# AVC's or PRSA, differences?



## ricta (22 Feb 2010)

Hi,
I am wondering whether I should invest in the AVC scheme provided as part of my occupational pension scheme or start a PRSA. The pension scheme AVC's have a 5% bid/offer spread and a .65% annual management fee, I'm told this means for €100 I pay in €97.85 gets invested. However there is only one fund manager (Irish Life) and only one fund, Indexed Global Equity.
If I started a PRSA I would have greater choice of managers and funds, but will I get equal or better charges?
Also, am I restricted, at retirement, to only being able to use 25% of the PRSA as a tax-free lump sum, while all of the AVC could be used? Are there special AVC PRSA's that allow 100% of the fund to be used to give the tax-free lump sum?

thanks in advance


----------



## LDFerguson (22 Feb 2010)

There are several discount brokers who will offer PRSAs at 100% allocation and 1% annual management charge, provided that you don't require advice.  

In itself, a 5% bid/offer spread doesn't mean that €97.85 out of €100 gets invested.  I suspect that your AVC provider is offering 103% allocation less 5% bid/offer spread, which works out at 97.85%.  

Depending on your age and contribution level, 97.85% and 0.65% per year might work out better value in the long run than 100% and 1%, as the difference between 0.65% and 1% applies every year and gets bigger as your fund does.  You'd have to look at like-for-like projections to establish this.

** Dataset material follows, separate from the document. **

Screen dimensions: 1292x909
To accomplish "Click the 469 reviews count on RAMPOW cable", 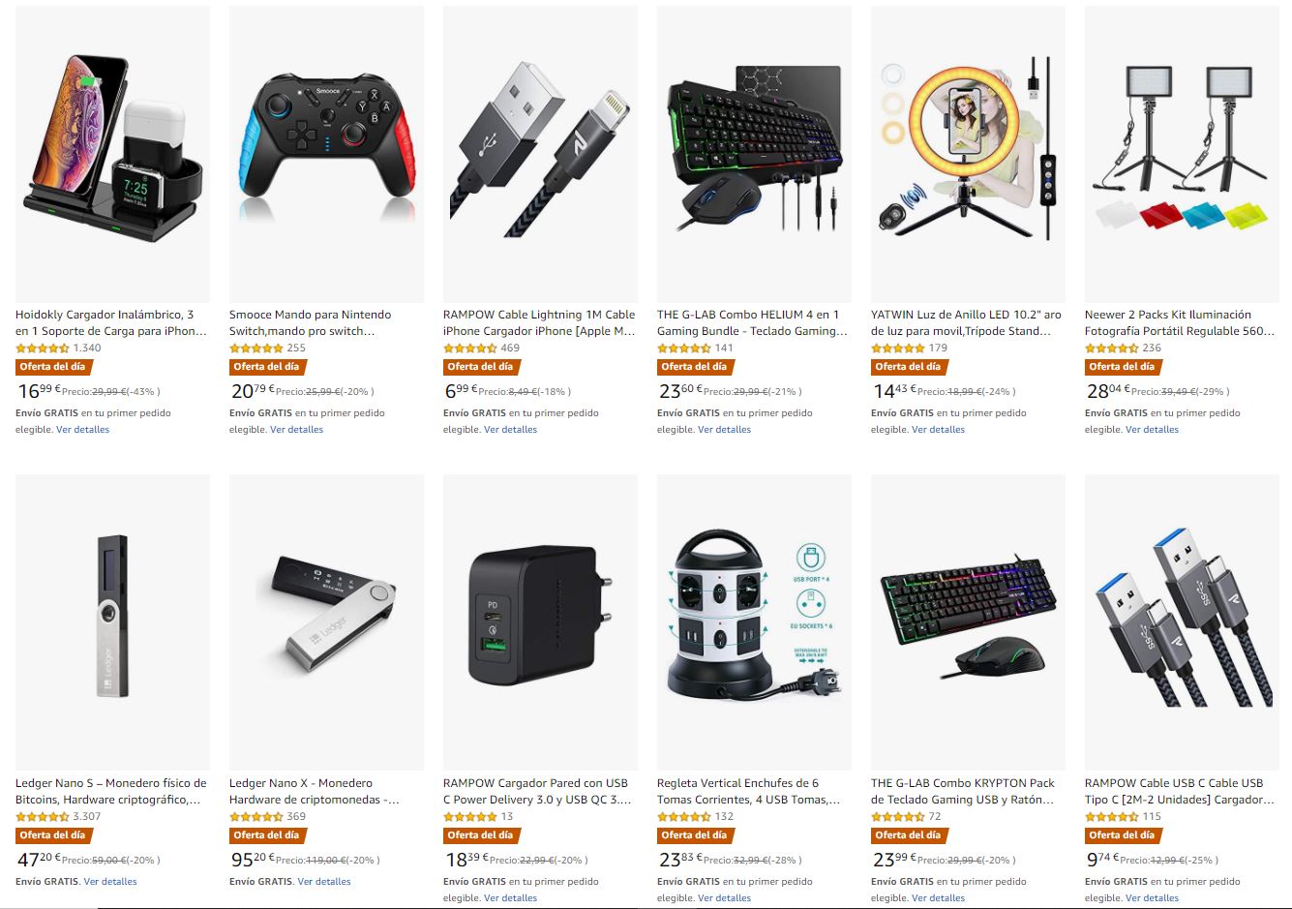I will point(510,348).
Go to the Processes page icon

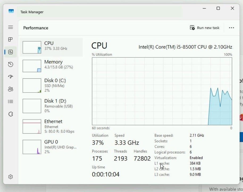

You can set up an AVC PRSA of your own choosing, and can therefore choose and change your own funds.  Rules on tax-free lump sums from AVC PRSAs are the same as AVCs.  You will, however, need to claim back your own tax & PRSI relief.  

Liam D. Ferguson


----------



## ricta (22 Feb 2010)

Thanks Liam,
I have 13 years to normal retirement and want to invest €500 p.m.. How would the plan I describe above compare to, say, Rabo's product, which has "Your upfront costs will be: 1.25%" and a 1% management fee. They don't mention Allocation % or bid/offer spread. I find it difficult to compare product costs.


----------



## LDFerguson (23 Feb 2010)

Rabo's PRSA offering is 98.75% allocation and 1% annual management charge, also without advice, so 100% allocation and 1% annual management charge is therefore better, all other things being equal.


----------



## Towger (23 Feb 2010)

Just to point out that due to a 'flaw' in the drafting of the Income Levy legislation. If your Employer contributes to the PRSA you will pay Income Levy on it. You dont on a AVC.


----------